Direktur Pusat Studi Ekonomi dan Sumber Daya Alam Ilham Rifki menyebutkan kebijakan ini justru membuka celah jual-beli izin tambang. “Bukan tidak mungkin pembagian IUP untuk ormas berakhir pada jual-beli atau brokering IUP,” tuturnya. Keputusan pemerintah itu juga berpotensi memperkeruh kondisi di tengah pencabutan dan pemulihan izin tambang yang tidak jelas oleh Satuan Tugas Percepatan Investasi sebelumnya.

Ekonom Institute for Development of Economics and Finance, Abra Talattov, menyoroti sisi kompetensi badan usaha milik ormas yang bakal mengelola tambang. Proses lelang penting untuk memastikan perusahaan tersebut punya kemampuan yang mumpuni. “Percuma kalau IUP diberikan, tapi mereka tidak punya kompetensi. Justru akan mangkrak lagi seperti IUP yang kemarin dicabut,” katanya. Pemerintah bakal jatuh lagi ke lubang kesalahan yang sama.

Bahlil sebelumnya menyebut penawaran WIUPK buat ormas ini sebagai upaya pemerintah melibatkan lebih banyak kalangan masyarakat dalam pengelolaan sumber daya alam. Dia menilai tak ada masalah dengan mengizinkan ormas, koperasi, bahkan usaha kecil dan menengah terjun ke industri tambang selama mereka memenuhi ketentuan yang ada.
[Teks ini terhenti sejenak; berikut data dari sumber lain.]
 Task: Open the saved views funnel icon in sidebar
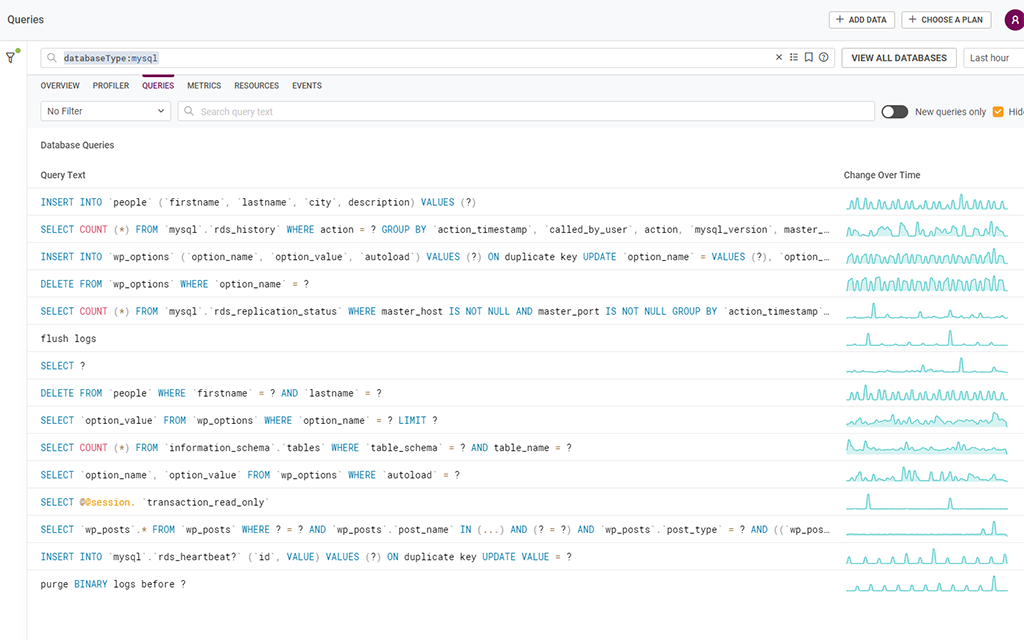click(x=11, y=57)
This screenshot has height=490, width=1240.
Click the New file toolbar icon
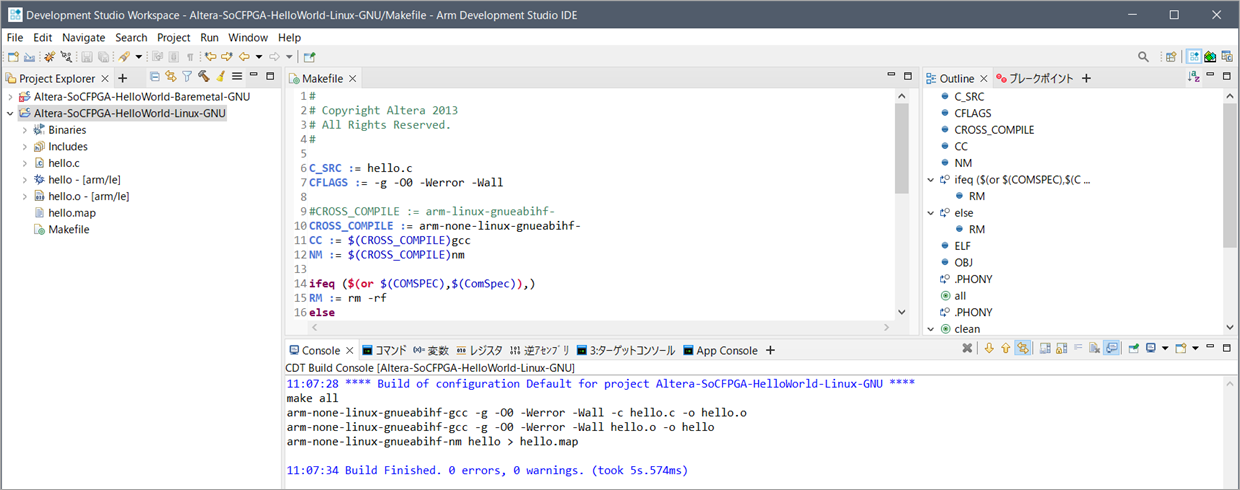coord(13,57)
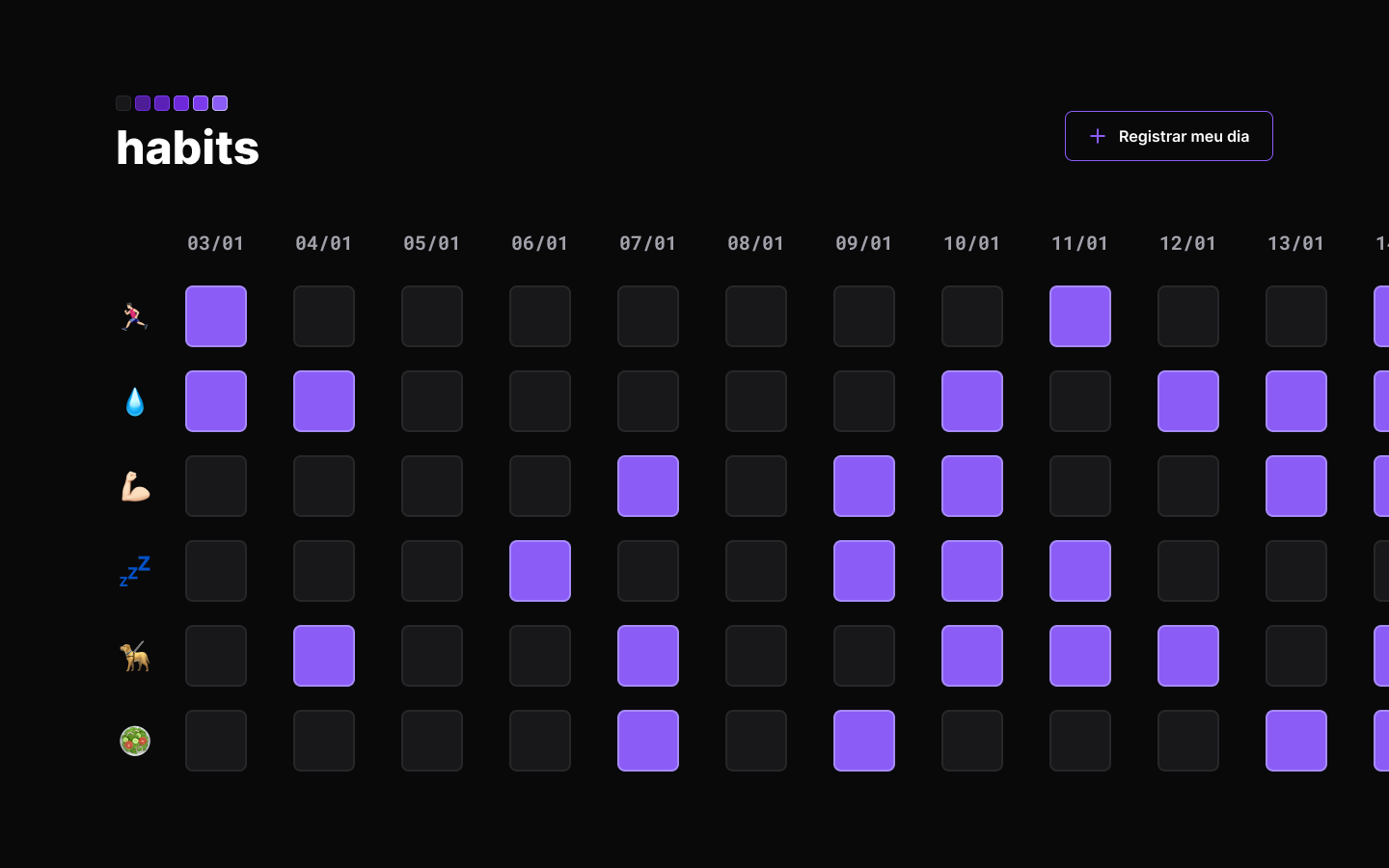
Task: Mark the water habit complete on 05/01
Action: click(x=432, y=401)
Soal kompetensi, dia mengatakan kesempatan ini bisa menjadi ajang belajar buat mereka. “Kalau tunggu pengalaman, memang pengusaha gede itu sudah berpengalaman sebelumnya?” kata Bahlil di kantornya, 18 Maret lalu.

Dalam wawancara dengan majalah Tempo pada 1 Maret 2024, Wakil Sekretaris Jenderal Pengurus Besar Nahdlatul Ulama Rahmad Hidayat Pulungan mengatakan NU sudah mengajukan permohonan izin usaha pertambangan ke pemerintah untuk mengelola bekas wilayah konsesi milik PT Kaltim Prima Coal di Kalimantan Timur. Namun permohonan tersebut belum mendapat persetujuan pemerintah.